(Part of a data file)
-- BEGIN --

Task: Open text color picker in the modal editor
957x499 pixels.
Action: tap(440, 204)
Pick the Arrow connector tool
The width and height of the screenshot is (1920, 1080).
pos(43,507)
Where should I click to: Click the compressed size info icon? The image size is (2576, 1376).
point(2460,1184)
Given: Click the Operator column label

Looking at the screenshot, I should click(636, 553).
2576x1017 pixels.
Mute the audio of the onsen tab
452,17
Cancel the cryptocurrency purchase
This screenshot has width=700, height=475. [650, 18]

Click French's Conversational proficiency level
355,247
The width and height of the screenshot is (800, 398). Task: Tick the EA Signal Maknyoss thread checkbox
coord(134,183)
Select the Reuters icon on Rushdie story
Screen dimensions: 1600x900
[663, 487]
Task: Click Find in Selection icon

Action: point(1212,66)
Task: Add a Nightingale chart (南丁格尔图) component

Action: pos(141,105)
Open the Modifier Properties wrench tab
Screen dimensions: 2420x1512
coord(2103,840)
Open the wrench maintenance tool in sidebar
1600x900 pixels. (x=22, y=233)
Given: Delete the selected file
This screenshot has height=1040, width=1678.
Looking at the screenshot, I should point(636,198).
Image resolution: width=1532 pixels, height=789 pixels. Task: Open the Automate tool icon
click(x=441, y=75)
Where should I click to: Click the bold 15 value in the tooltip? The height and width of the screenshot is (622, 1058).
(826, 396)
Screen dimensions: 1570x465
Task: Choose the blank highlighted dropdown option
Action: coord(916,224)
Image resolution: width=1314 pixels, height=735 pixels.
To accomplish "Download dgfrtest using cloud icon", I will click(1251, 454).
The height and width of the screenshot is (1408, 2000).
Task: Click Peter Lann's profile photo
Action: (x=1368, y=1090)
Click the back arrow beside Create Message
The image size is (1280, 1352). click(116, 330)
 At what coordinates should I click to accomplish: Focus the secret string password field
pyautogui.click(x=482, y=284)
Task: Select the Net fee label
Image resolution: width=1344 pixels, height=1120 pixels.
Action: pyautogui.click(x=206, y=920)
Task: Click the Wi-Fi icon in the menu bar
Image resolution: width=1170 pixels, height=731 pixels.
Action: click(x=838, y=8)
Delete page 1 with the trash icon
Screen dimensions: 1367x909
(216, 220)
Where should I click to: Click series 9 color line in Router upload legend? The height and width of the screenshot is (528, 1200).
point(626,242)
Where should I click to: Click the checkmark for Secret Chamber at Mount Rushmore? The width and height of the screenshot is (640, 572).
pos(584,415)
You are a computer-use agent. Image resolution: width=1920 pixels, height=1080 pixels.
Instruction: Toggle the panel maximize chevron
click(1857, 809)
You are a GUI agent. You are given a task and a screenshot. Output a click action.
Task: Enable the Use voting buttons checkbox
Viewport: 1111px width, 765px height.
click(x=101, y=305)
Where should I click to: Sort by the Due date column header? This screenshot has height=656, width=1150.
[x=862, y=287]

-- END --

→ **Your task**: Rewrite all of the records above, replacing "Where should I click to:" with "Where do I click to:" and leaving everything else unchanged.

→ **Written reply**:
Task: Open text color picker in the modal editor
957x499 pixels.
Action: tap(440, 204)
Pick the Arrow connector tool
The width and height of the screenshot is (1920, 1080).
pos(43,507)
Where do I click to: Click the compressed size info icon? The image size is (2576, 1376).
point(2460,1184)
Given: Click the Operator column label

Looking at the screenshot, I should click(636, 553).
2576x1017 pixels.
Mute the audio of the onsen tab
452,17
Cancel the cryptocurrency purchase
This screenshot has width=700, height=475. [650, 18]

Click French's Conversational proficiency level
355,247
The width and height of the screenshot is (800, 398). Task: Tick the EA Signal Maknyoss thread checkbox
coord(134,183)
Select the Reuters icon on Rushdie story
Screen dimensions: 1600x900
[663, 487]
Task: Click Find in Selection icon

Action: point(1212,66)
Task: Add a Nightingale chart (南丁格尔图) component

Action: pos(141,105)
Open the Modifier Properties wrench tab
Screen dimensions: 2420x1512
coord(2103,840)
Open the wrench maintenance tool in sidebar
1600x900 pixels. (x=22, y=233)
Given: Delete the selected file
This screenshot has height=1040, width=1678.
Looking at the screenshot, I should point(636,198).
Image resolution: width=1532 pixels, height=789 pixels. Task: Open the Automate tool icon
click(x=441, y=75)
Where do I click to: Click the bold 15 value in the tooltip? The height and width of the screenshot is (622, 1058).
(826, 396)
Screen dimensions: 1570x465
Task: Choose the blank highlighted dropdown option
Action: coord(916,224)
Image resolution: width=1314 pixels, height=735 pixels.
To accomplish "Download dgfrtest using cloud icon", I will click(1251, 454).
The height and width of the screenshot is (1408, 2000).
Task: Click Peter Lann's profile photo
Action: (x=1368, y=1090)
Click the back arrow beside Create Message
The image size is (1280, 1352). click(116, 330)
 At what coordinates should I click to accomplish: Focus the secret string password field
pyautogui.click(x=482, y=284)
Task: Select the Net fee label
Image resolution: width=1344 pixels, height=1120 pixels.
Action: pyautogui.click(x=206, y=920)
Task: Click the Wi-Fi icon in the menu bar
Image resolution: width=1170 pixels, height=731 pixels.
Action: click(x=838, y=8)
Delete page 1 with the trash icon
Screen dimensions: 1367x909
(216, 220)
Where do I click to: Click series 9 color line in Router upload legend? The height and width of the screenshot is (528, 1200).
point(626,242)
Where do I click to: Click the checkmark for Secret Chamber at Mount Rushmore? The width and height of the screenshot is (640, 572).
pos(584,415)
You are a computer-use agent. Image resolution: width=1920 pixels, height=1080 pixels.
Instruction: Toggle the panel maximize chevron
click(1857, 809)
You are a GUI agent. You are given a task and a screenshot. Output a click action.
Task: Enable the Use voting buttons checkbox
Viewport: 1111px width, 765px height.
click(x=101, y=305)
Where do I click to: Sort by the Due date column header? This screenshot has height=656, width=1150.
[x=862, y=287]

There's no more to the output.